Presuntuosi e prepotenti evitino di perdere tempo, perché rimarranno delusi: queste righe non sono per loro, e neppure per i vanitosi. Qui non c’è spazio per Narciso o per Venere, ma solo per coloro che desiderano migliorarsi giacché non solo conoscono i propri limiti, ma partono dalla consapevolezza dell’importanza del limite e della comune distanza dalla perfezione. Una consapevolezza cui si può giungere, fra i tanti modi possibili, misurandosi con un dubbio: è possibile, senza scadere in una cupa apologia del difetto, elogiare l’imperfezione?
L’impressione, pensandoci bene, è che non solo si possa, ma si debba. Perché l’imperfezione può essere di vario genere – fisico, estetico o caratteriale - ma ha, anzitutto, una caratteristica fondamentale: è umana, naturale. Tutti, infatti, nasciamo imperfetti. Ed è un bene: perché è dietro un’imperfezione – sia essa un’anomalia o un’asimettria, una rarità o una peculiarità – che si cela la nostra unicità. E’ cioè la diversità tipica dell’imperfezione e delle imperfezioni a rendere speciale la nostra identità, diversamente esito d’una avvilente clonazione di massa.
Certo, a distinguerci dagli altri vi sono anche le qualità, pure quelle singolari e distribuite in dosi differenti così da rendere sfaccettata ed irripetibile la personalità, prima ancora che la persona, di ciascuno. Ma che cos’è la diseguale assegnazione delle qualità se non il rovescio della medaglia dell’altrettanto diseguale e corrispondente assegnazione dei difetti? Siamo quindi daccapo: è l’imperfetta eguaglianza a decretare l’umana somiglianza, l’apparentemente negativo a costituire il concretamente positivo, l’arricchente diversità a spiegarci il significato originale dell’unità, del bisogno repicroco.
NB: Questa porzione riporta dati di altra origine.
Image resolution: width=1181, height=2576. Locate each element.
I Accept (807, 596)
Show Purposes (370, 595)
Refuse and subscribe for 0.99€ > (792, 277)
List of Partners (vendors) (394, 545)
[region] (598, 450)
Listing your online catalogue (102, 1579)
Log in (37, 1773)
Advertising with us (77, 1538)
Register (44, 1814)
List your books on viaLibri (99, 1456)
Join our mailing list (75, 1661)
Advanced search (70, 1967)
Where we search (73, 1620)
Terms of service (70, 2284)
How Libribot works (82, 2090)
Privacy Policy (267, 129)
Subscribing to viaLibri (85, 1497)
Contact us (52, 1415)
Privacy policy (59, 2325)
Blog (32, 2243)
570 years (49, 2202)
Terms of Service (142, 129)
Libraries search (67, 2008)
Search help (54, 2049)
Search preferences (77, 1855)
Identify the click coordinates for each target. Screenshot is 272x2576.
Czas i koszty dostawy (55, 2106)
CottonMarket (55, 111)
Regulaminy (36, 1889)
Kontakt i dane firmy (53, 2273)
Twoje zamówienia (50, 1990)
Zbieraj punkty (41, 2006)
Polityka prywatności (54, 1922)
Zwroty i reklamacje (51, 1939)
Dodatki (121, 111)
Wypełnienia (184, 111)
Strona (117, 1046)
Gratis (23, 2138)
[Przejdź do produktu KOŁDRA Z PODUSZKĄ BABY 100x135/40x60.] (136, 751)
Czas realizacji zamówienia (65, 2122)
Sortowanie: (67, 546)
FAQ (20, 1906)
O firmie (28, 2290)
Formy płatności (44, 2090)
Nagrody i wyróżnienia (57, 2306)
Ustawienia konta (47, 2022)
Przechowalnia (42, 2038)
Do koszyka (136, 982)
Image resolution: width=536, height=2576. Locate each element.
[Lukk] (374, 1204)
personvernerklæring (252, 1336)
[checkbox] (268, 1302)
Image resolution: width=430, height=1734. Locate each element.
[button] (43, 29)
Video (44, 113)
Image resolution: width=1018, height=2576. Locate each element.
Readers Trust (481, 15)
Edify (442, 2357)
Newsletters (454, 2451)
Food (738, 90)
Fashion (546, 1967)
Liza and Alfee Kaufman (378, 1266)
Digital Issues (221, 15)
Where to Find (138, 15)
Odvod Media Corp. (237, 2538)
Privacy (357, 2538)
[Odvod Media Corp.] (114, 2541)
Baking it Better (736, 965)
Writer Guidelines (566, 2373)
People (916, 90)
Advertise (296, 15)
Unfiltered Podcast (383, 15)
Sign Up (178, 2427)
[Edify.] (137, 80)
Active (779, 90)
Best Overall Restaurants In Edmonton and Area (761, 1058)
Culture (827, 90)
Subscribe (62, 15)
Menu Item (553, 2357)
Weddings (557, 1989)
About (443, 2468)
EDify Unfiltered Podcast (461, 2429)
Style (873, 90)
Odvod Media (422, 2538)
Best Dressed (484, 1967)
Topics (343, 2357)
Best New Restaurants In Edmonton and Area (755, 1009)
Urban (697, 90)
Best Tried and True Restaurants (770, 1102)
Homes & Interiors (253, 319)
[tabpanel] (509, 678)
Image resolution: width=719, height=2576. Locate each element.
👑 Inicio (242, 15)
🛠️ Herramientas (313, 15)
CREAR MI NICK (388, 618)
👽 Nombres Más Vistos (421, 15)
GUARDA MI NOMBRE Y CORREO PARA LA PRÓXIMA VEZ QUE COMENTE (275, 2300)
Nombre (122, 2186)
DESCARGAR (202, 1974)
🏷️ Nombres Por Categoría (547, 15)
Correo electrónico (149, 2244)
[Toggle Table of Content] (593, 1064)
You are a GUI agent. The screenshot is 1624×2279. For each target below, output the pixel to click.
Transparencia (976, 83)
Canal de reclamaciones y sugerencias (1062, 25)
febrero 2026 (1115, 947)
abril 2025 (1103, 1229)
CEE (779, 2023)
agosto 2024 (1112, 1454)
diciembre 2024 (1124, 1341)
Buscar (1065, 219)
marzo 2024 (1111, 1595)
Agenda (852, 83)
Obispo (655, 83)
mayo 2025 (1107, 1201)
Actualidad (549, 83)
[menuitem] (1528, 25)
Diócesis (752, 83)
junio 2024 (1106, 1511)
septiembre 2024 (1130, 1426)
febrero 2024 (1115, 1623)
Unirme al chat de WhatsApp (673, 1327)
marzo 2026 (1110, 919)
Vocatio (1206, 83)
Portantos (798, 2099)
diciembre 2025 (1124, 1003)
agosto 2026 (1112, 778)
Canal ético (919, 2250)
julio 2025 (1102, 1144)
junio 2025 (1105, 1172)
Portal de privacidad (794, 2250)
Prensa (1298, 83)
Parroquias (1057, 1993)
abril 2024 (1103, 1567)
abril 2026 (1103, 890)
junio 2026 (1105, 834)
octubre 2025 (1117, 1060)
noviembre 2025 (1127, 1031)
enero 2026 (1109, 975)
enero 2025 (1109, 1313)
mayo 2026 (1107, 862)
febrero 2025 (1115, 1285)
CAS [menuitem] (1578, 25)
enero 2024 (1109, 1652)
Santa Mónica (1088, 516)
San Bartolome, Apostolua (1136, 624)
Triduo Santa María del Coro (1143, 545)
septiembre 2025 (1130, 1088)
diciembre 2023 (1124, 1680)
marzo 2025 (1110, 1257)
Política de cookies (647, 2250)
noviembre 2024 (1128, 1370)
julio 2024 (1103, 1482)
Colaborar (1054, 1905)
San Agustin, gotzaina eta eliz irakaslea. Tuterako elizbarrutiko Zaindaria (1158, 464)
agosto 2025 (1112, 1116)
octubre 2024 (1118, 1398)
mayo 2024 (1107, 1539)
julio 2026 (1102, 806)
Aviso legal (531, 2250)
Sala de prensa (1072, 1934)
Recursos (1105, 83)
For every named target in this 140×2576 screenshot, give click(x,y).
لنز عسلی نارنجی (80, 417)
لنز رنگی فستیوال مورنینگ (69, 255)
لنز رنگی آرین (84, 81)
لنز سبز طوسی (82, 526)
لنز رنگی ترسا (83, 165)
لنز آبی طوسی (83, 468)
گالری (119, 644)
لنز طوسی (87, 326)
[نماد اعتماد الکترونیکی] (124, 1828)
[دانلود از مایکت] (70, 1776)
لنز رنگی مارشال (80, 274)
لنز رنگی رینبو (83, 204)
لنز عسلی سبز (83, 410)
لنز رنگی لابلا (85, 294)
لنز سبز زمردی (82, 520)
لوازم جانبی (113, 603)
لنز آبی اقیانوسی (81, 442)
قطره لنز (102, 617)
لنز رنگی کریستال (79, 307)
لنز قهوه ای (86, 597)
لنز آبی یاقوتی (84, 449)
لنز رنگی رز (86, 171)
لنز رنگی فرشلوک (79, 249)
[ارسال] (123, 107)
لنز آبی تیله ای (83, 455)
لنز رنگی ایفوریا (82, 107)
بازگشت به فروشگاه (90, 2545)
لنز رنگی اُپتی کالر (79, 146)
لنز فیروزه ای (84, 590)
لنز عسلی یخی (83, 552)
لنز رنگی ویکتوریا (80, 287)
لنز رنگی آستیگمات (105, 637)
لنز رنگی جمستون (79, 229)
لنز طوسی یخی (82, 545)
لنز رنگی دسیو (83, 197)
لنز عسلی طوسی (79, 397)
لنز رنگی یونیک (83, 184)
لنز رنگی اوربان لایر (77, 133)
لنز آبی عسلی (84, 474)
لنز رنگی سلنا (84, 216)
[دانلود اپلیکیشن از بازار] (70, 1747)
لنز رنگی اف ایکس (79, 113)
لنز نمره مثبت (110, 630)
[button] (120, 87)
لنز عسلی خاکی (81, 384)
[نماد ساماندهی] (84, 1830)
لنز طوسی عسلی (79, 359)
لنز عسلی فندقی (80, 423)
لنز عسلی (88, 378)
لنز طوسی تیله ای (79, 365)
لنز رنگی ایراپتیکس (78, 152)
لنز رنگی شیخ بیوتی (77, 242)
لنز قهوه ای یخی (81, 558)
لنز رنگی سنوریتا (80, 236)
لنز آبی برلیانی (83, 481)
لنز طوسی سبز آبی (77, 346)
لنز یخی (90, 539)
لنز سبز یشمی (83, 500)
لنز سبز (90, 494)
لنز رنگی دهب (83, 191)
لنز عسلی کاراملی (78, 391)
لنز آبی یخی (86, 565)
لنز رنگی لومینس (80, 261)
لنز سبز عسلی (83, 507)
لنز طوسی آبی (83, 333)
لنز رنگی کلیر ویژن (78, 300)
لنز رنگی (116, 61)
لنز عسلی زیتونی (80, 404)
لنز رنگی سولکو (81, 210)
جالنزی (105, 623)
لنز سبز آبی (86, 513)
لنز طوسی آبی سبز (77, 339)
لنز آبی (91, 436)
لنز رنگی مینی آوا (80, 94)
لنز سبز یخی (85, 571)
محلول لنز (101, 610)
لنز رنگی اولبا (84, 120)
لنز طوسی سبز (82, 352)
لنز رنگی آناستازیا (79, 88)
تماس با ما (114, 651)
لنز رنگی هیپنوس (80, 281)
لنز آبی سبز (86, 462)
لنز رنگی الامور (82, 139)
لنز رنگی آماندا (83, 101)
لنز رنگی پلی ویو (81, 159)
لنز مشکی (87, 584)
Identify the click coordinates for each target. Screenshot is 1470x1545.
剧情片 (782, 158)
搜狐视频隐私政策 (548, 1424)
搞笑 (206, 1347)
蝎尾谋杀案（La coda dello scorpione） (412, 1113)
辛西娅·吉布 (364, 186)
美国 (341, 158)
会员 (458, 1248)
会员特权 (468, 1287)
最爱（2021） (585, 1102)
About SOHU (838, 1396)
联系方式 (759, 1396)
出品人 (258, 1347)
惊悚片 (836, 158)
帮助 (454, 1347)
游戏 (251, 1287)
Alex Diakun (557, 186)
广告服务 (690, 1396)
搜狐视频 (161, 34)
Non vi fosse imperfezione, fossimo quindi ciascuno in grado di provvedere compiutamente alle nostre necessità e di corrispondere ai nostri desideri, a farne le spese sarebbe difatti il senso stesso della vita insieme: perché dovrei mai prendermi cura dell’altro, potendone sempre fare a meno? La perfetta autonomia porterebbe solo a perfetta disumanità. E pure all’illusoria idea di potercela cavare puntualmente da soli. Mentre invece sappiamo che nella vita – dalla nascita alla morte, dallo sviluppo alla vecchiaia – all’imperfezione segue, insopprimibile e costante, il bisogno di accompagnamento.
Ecco che allora sapere di essere imperfetti aiuta a crescere, a tenere a mente che ciò che si deve imparare supera sempre – e di molto – quel si può insegnare; che per quanto uno possa sia bello davanti a uno specchio, se non sa essere buono davanti agli altri, piaccia o meno, è solo bellezza sprecata. Compresi i pericoli della perfezione e i benefici del suo opposto, l’imperfezione non si trasformi però, nel concreto, in rassegnazione preventiva – mi arrendo subito perché, da imperfetto, non ci riuscirei – e rimanga quel che è: la nostra carta d’identità, quel che di noi è bene accettare per riuscire, presentandoci per quel che siamo, a farci amare.